En el final, cierta incertidumbre por la emigración de artistas se mezcla con nostalgias de lo que ha interesado preservar como conquista y legado de la Revolución: el libre acceso a la cultura. Un final un tanto apresurado cuyo resumen deja la impresión de que tenemos escuelas de arte para cubrir las expectativas y demandas de quienes anhelan a responder con estudios académicos al llamado de un talento que presumen tener.

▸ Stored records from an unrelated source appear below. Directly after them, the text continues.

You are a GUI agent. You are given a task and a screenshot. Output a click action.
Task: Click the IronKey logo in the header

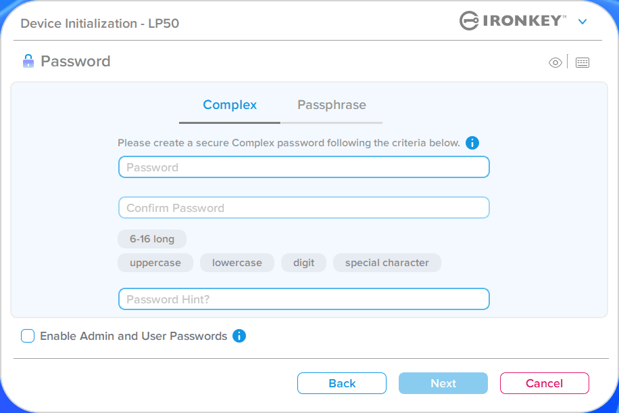pos(513,21)
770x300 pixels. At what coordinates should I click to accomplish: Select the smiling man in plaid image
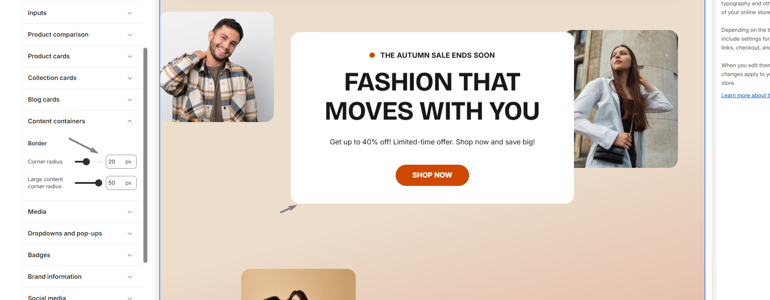(217, 67)
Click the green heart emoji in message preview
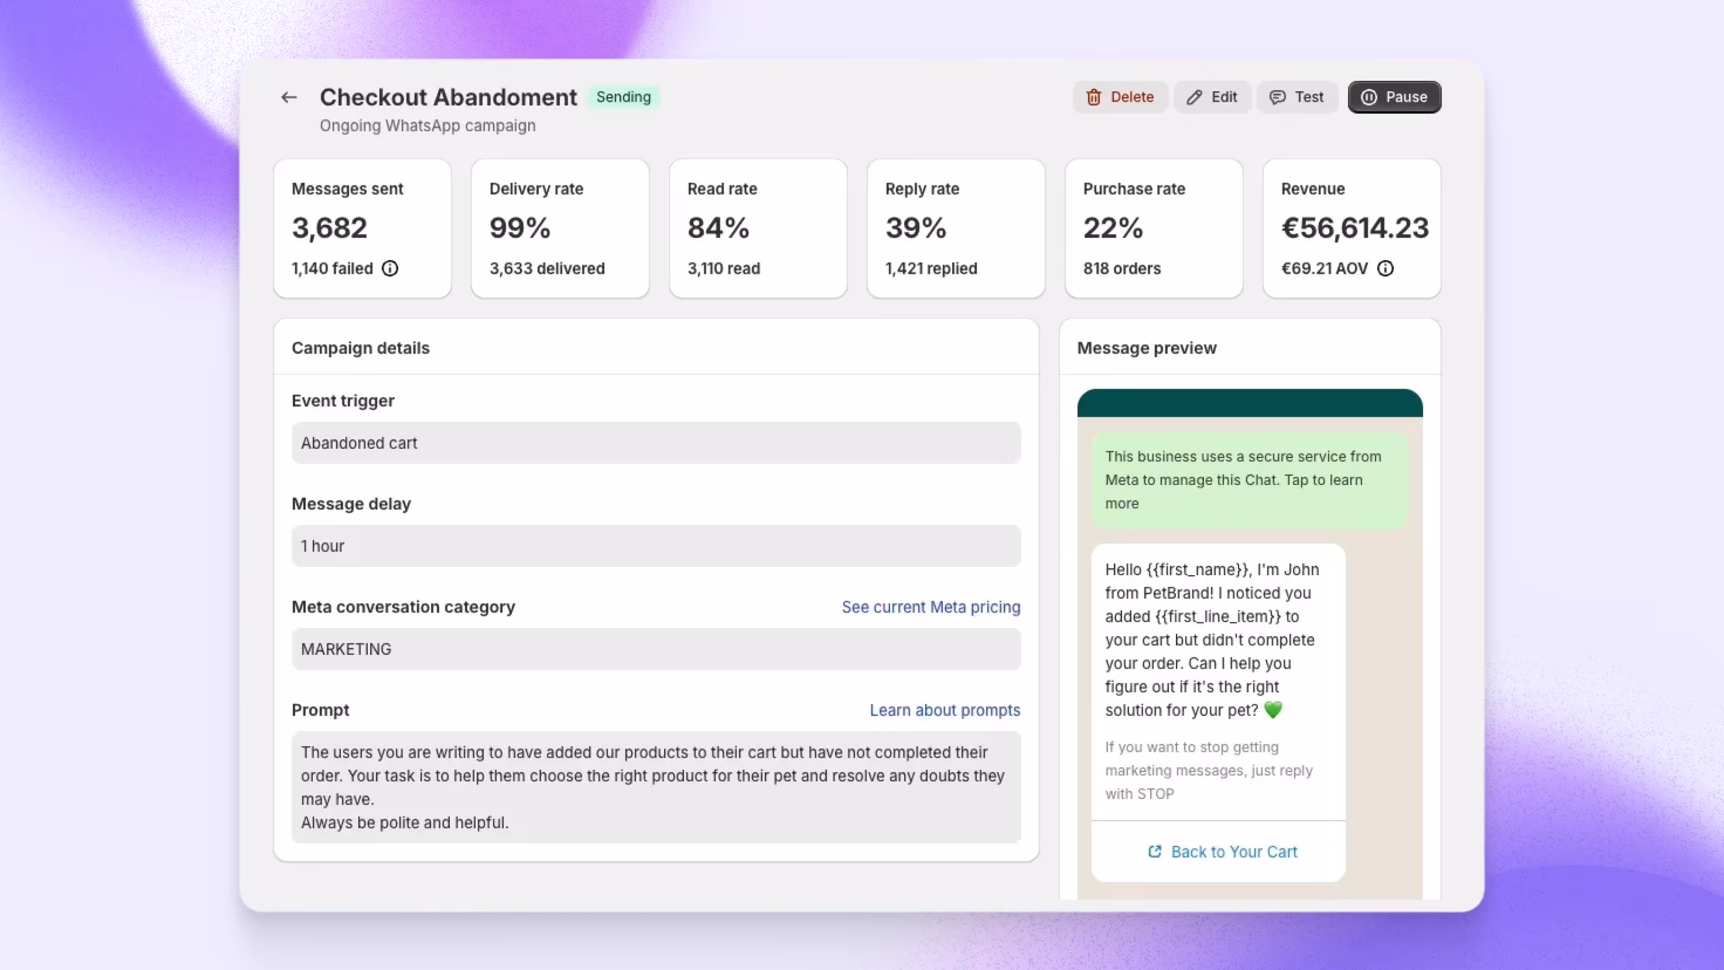Image resolution: width=1724 pixels, height=970 pixels. point(1273,710)
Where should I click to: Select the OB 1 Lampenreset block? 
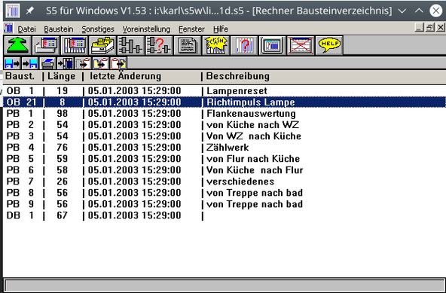225,90
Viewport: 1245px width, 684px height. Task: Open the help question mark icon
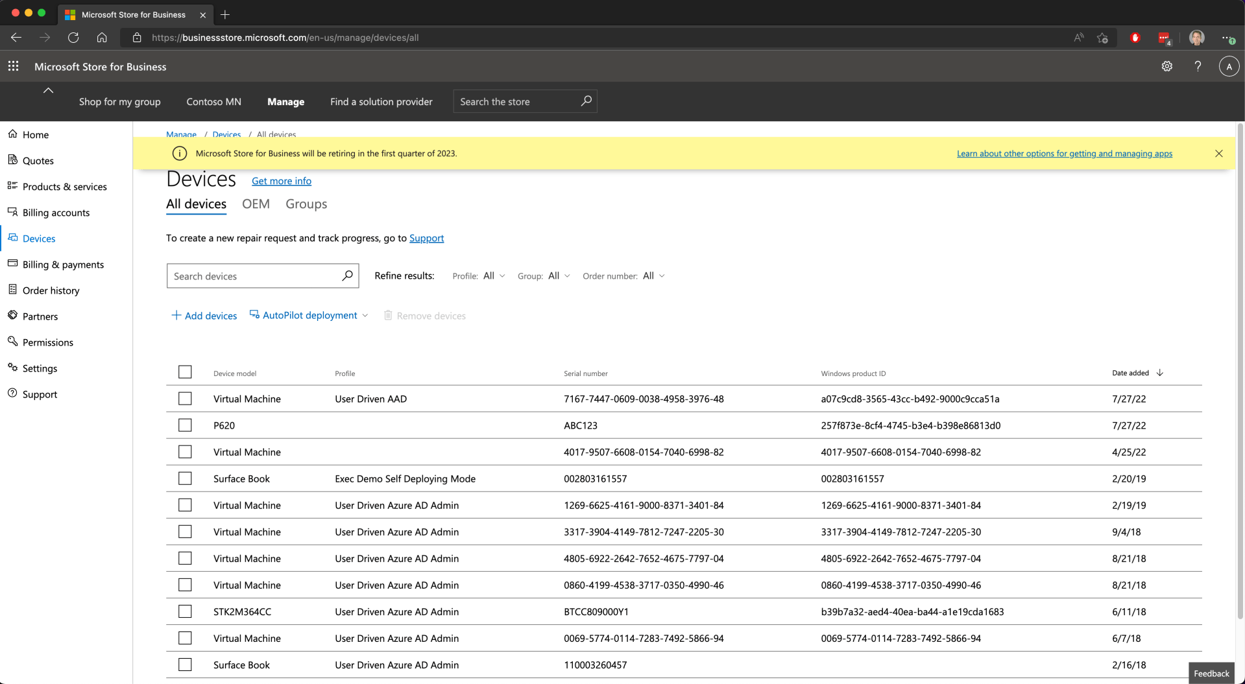click(x=1198, y=66)
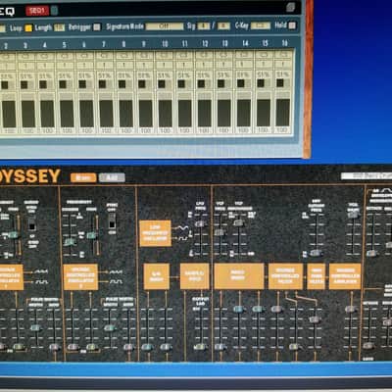Enable the Hold checkbox
This screenshot has width=392, height=392.
click(x=292, y=25)
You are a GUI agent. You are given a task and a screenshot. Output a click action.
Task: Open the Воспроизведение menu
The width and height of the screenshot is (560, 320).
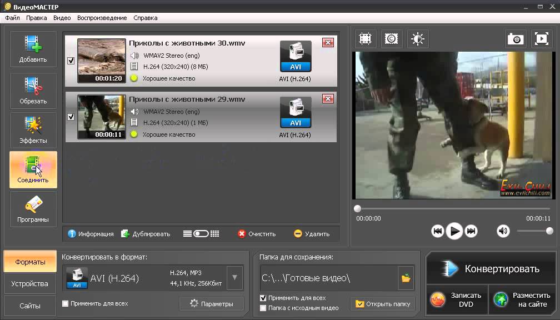pos(102,18)
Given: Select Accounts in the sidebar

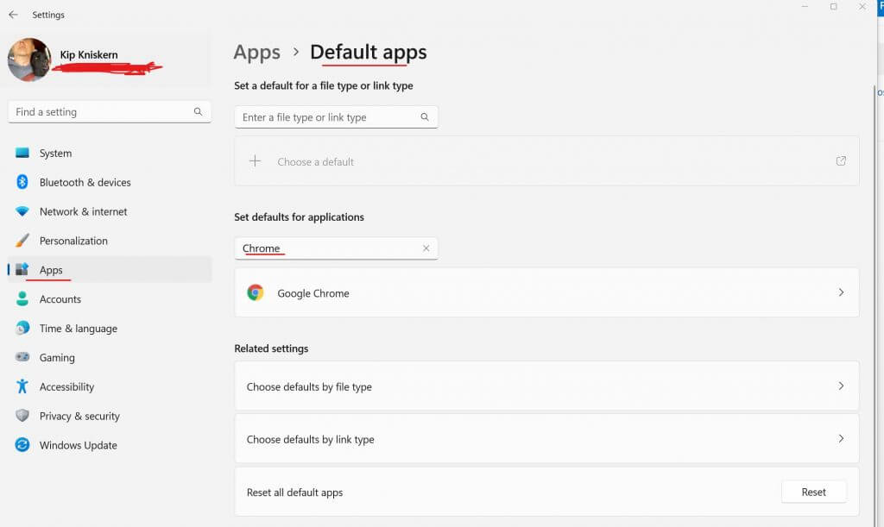Looking at the screenshot, I should pos(60,299).
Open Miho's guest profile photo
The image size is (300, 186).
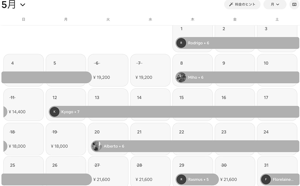pos(181,77)
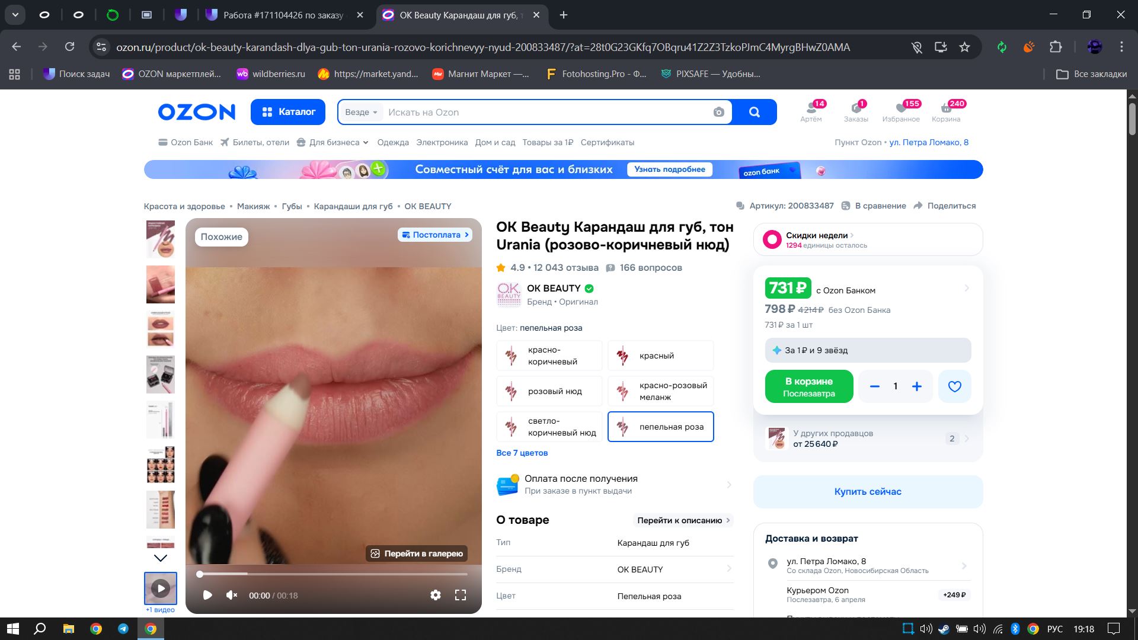Select the розовый нюд color option

point(549,391)
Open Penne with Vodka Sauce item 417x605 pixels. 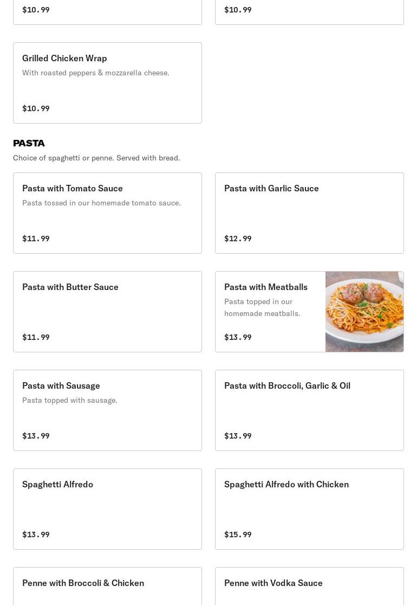[x=309, y=586]
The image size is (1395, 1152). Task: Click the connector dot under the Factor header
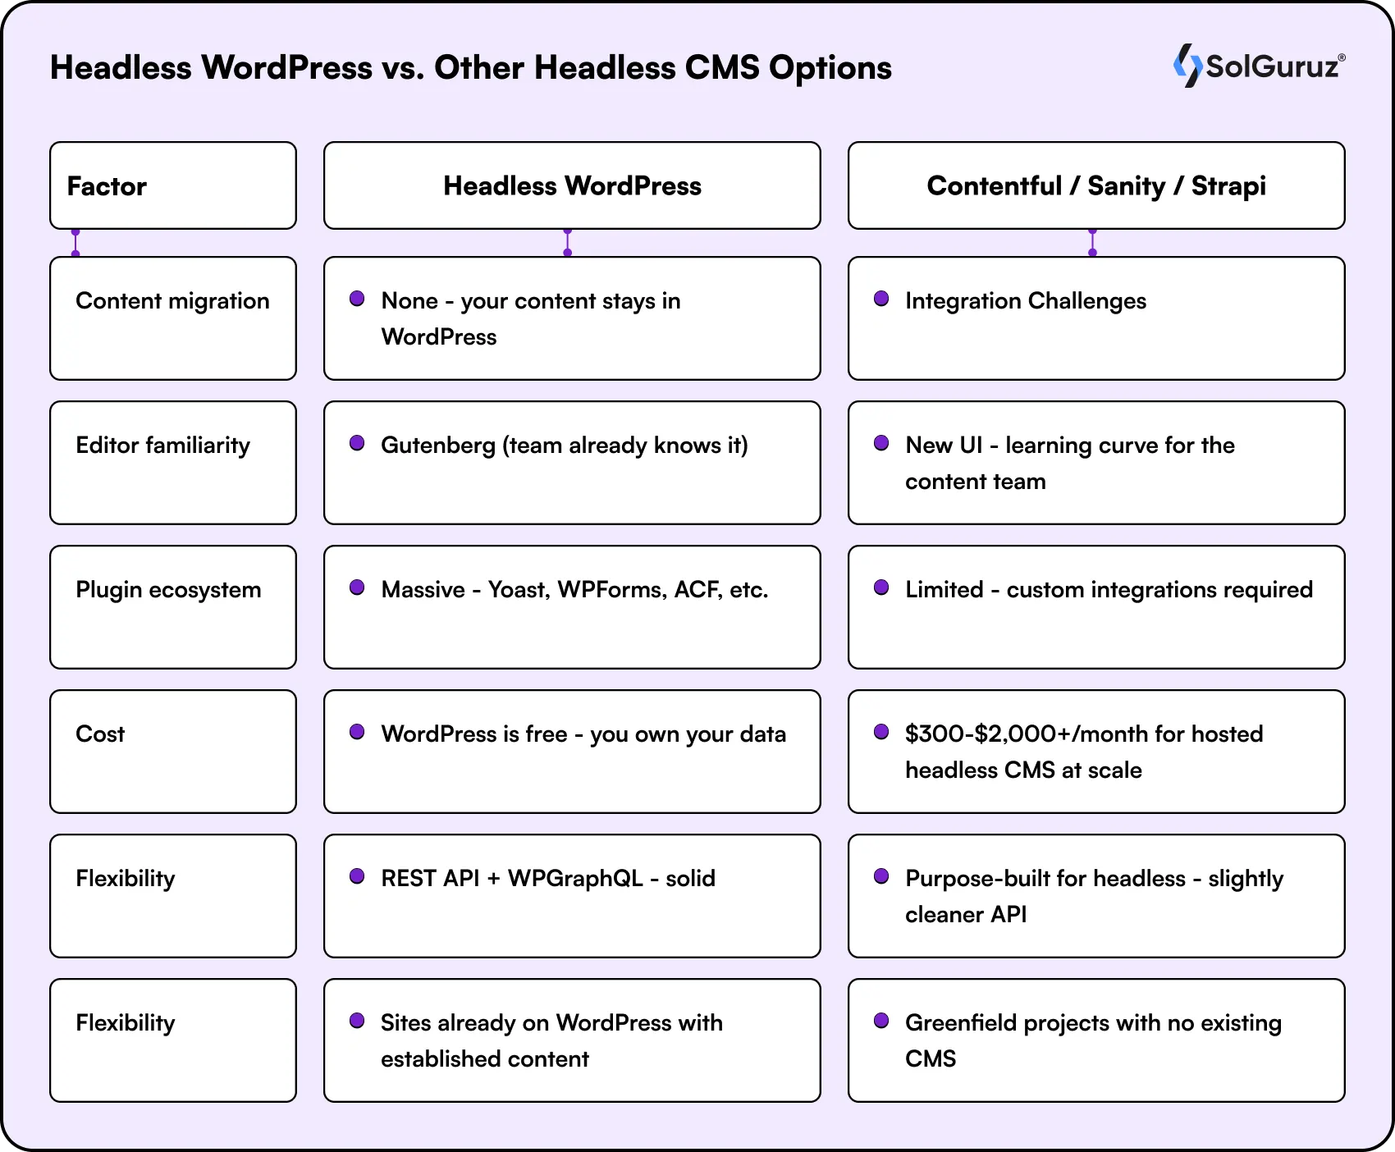[x=75, y=242]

De haberse abordado con más elementos este aspecto colateral, visto desde las circunstancias de un país pobre y subdesarrollado, nos revelaría en un breve tanteo, el viacrucis de quienes pretenden entrar a estudiar música en una academia cubana, dado que la demanda desborda con creces la disponibilidad de recursos para enfrentar la enseñanza artística de forma masiva.

In summary, Cubajazz It is a fairly coherent attempt to get closer to what Cuban jazz represents in our culture, and it comes close to demonstrating the authenticity of that genre in its Creole, amalgamated, and mixed aspect. At the same time, from the point of view of the reception, and as a consequence of a suspicious and perceptive look, it opens up a question about the participation of women in the Cuban jazz space: is the female presence really so brief — taking this documentary for reference - or is there invisibility and decrease in this material, due to the prevalence of sexism, whether involuntary or strategic?

Berta Carricarte Melgarez

Berta Carricarte Melgarez

Maratonista, antimachista, industrialista y fan de Michael Jackson. Aspirante a tiktokera.